Isaiah Thomas was never supposed to be here.

He was never supposed to make it out of Tacoma, WA. Never supposed to be on the cover of SLAM Magazine. And sure as hell never supposed to be one of the NBA’s most feared scorers.

Last pick in the draft? He’ll be lucky to make the team. Traded by the Kings? Not even one of the worst franchises in sports wants him. Traded in a last-minute deadline deal between the Suns and Celtics? Nah, he’ll spend his career as a journeyman.

Good thing Isaiah spends more time putting in work than listening to critics. Because today he’s a two-time NBA All-Star, the best fourth-quarter scorer in the League, a legit MVP candidate and the face of the Boston Celtics.

What are y’all gonna say now?

It’s an unseasonably warm late February day in Boston when Isaiah Thomas strolls into the gym at Cambridge, MA’s Rindge and Latin School rocking a full Nike Tech Fleece sweatsuit and a pair of Air Max 90s. After showing off the cover of a local Boston magazine he was featured on recently, Isaiah and his agency rep joke, “We’re leveling up today!” before he begins to change into his Celtics road uniform and matching green-and-black Kobe A.D. sneakers.

As he’s changing, a small crowd trickles in. First, a few members of the school’s faculty. Then, Officer Michael Daniliuk of the Cambridge PD enters, hoping to get a minute to thank Isaiah for the charitable efforts he and his wife Kayla made after a massive December fire displaced 125 East Cambridge residents.
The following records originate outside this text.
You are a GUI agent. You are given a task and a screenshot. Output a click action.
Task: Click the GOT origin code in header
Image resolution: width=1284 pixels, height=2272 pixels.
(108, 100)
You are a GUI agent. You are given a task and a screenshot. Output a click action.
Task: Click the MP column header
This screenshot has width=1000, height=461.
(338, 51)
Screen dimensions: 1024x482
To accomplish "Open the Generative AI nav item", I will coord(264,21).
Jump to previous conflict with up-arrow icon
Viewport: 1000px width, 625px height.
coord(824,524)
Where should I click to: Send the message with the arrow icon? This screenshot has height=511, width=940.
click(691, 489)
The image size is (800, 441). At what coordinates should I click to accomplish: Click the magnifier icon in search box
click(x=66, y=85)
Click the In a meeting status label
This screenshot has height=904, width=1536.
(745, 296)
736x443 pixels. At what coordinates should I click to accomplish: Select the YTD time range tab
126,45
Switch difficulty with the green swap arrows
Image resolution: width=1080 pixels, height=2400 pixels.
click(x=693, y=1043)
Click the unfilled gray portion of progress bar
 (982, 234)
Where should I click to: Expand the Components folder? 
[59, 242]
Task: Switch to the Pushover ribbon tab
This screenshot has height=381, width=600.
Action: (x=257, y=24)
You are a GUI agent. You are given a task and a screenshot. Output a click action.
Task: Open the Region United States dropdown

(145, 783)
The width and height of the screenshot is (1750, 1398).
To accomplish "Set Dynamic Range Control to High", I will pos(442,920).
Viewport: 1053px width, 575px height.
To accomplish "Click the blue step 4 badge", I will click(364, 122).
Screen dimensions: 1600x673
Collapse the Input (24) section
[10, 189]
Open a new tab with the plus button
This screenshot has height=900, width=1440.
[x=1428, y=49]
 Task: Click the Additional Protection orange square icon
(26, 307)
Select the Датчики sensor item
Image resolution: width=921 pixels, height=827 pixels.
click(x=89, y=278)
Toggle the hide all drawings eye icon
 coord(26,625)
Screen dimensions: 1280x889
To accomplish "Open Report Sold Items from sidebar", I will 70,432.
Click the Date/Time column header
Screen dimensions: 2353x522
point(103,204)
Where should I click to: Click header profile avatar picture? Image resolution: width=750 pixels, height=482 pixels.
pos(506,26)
Isaiah’s face lights up as SLAM photographer Atiba Jefferson tells him stories about working with Kobe Bryant. Meanwhile, students start to pop in to try and sneak a pic for Snapchat. As the swarm grows, Thomas remains unfazed—nowadays, crowds hoping to get a glimpse of him are the norm.

He is a full-blown superstar. And he’s earned it. He came into the NBA in 2011 wanting to become one of the best, and he’s done just that.

“My job is to make people eat their words,” he says after the shoot. “I’m a guy who likes to speak things into existence. Whatever I say, I feel like I can accomplish because I put work in. I’m not where I want to be. I’m headed in the right direction, but I feel like I have so much more to show the world.”

Playing in his second full season with the Celtics, the 28-year-old is showing the world plenty. He is averaging 29.1 ppg, third in the league behind only Russell Westbrook and James Harden—and he’s etching his name into Boston lore right next to Larry Bird, Paul Pierce, Kevin McHale and more. He set a new Cs record by scoring at least 20 points in 43 straight games and his 16 35-point games are the most in a Celtics season since Bird was running around on the old Garden’s parquet. He also became just the sixth Celtic to score at least 2,000 points in a season.

On February 5, IT saw up close just how much the players mean to Celtics fans when Pierce, now wrapping up his career with the Clippers, played his final game in Boston. The Truth memorably ended the game by coming off the bench and hitting a three-pointer—with Zeke playing some relaxed D—as the crowd went wild.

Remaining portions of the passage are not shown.